The Future of Voice User Interfaces

Interfaces have come a long way. We began with buttons and toggles. The emergence of touch-screen interfaces changed the way we interacted with our mobile phones. But the advent of voice brings with it the potential to raise the game significantly – for everyone. While voice technology has come a long way in the last few years, we are still far from our dreams of the perfect Voice User Interface.

It’s obvious that talking to a Voice User Interface (VUI) is still not quite like talking to a human. Many may argue that this isn’t necessary, and that being able to bark fragmented command words at a disembodied voice gets the job done. For now maybe that’s all we need, but let’s think about the many future improvements that could be made to voice technology.

Here are a few of the most anticipated features that will take this technology to the next level.

Quicker acclimatisation: Related to the above, the easy, intuitive nature of voice means less user training and, hence, faster acclimatisation. This precludes one of the traditional entry barriers of any new technology: that dreaded learning curve.

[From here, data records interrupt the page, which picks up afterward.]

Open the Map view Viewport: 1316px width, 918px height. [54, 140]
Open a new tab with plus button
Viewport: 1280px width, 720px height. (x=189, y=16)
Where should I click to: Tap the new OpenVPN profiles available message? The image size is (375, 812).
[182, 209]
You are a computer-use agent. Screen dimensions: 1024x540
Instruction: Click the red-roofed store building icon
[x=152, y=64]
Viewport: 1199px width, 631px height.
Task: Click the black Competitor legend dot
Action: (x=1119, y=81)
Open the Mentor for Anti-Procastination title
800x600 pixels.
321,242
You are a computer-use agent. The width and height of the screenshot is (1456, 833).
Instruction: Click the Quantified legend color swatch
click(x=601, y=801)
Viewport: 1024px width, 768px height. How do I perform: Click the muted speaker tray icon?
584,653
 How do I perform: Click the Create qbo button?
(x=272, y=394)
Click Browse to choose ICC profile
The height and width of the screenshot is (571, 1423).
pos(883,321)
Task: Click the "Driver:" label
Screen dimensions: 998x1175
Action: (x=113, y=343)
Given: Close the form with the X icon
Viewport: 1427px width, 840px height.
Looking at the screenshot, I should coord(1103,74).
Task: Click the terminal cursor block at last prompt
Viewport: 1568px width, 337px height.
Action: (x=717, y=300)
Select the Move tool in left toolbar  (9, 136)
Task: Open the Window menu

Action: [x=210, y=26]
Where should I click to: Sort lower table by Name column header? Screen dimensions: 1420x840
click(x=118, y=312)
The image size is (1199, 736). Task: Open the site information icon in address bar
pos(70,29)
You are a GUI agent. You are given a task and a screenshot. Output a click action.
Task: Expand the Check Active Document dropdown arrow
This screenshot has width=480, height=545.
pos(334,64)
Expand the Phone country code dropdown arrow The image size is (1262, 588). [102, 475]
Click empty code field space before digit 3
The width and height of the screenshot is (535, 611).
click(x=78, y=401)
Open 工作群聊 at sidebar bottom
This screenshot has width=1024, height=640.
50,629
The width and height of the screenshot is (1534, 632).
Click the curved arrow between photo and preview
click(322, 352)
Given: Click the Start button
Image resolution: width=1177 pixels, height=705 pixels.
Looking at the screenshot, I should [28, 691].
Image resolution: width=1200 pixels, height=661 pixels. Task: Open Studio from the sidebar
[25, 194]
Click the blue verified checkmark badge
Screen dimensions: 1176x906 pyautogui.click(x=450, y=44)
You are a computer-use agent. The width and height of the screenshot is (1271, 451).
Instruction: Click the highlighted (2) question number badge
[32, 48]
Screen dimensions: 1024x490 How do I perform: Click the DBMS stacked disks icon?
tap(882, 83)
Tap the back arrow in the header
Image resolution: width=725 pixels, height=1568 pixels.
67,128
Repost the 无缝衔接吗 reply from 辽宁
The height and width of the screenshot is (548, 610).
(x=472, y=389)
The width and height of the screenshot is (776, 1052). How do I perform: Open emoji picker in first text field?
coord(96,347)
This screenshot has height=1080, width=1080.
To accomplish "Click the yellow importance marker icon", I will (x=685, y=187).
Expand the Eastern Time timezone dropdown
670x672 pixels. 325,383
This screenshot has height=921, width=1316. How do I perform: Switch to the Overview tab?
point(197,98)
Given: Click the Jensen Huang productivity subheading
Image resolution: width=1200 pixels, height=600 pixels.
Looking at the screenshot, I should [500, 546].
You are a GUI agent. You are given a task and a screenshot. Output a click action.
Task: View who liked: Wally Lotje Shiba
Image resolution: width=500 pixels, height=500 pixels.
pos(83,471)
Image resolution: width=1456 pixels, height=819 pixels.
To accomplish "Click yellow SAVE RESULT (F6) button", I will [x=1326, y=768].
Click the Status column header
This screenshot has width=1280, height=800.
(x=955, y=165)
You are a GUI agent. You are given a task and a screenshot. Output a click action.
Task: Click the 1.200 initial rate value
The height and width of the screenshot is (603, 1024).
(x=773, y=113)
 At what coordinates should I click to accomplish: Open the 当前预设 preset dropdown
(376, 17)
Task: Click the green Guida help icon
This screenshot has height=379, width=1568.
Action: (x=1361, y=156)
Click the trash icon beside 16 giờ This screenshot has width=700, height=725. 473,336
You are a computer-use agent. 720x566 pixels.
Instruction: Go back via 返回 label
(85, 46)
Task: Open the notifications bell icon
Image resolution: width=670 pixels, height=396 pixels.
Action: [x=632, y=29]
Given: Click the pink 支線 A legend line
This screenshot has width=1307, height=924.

Speed: Another big advantage is that when it comes to complex commands, voice can work faster and save a lot of time. A user can simply say “Please raise a bill” and go directly to the payment gateway on an e-commerce site, whereas on a touch screen, that same command might take them through three to four screens.

Sometimes voice works best: There are some situations where voice is probably the best and safest option. Driving is the obvious one where both hands have to be on the wheel. But there are others: cooking, working on a construction site or even when one is wearing gloves – all instances when touch is compromised and when voice makes so much more sense.

Context
The subject of context is one of the most talked about within the VUI community. In the future we can expect devices to be able to hold context over much longer periods of time than they can currently.

Google has the ability to keep context for a few commands. i.e. –“Who is Brittany Spears?”, “Who is her mother?”, “Where was she born?” etc. This works well with the new Continued Conversation feature that Google has recently rolled out across the US (and soon UK).

Continued Conversation allows the device to continuing listening after it relays information, so that it can capture any follow up questions from the user. This means users don’t need to say wake words at the beginning of every sentence, much like normal conversations. Since this feature relies on multi-sentenced conversations, hopefully we will see an increase in Google’s ability to hold onto context for longer periods of time.

A device that could hold memory of previous interactions could help it understand the user’s future requests.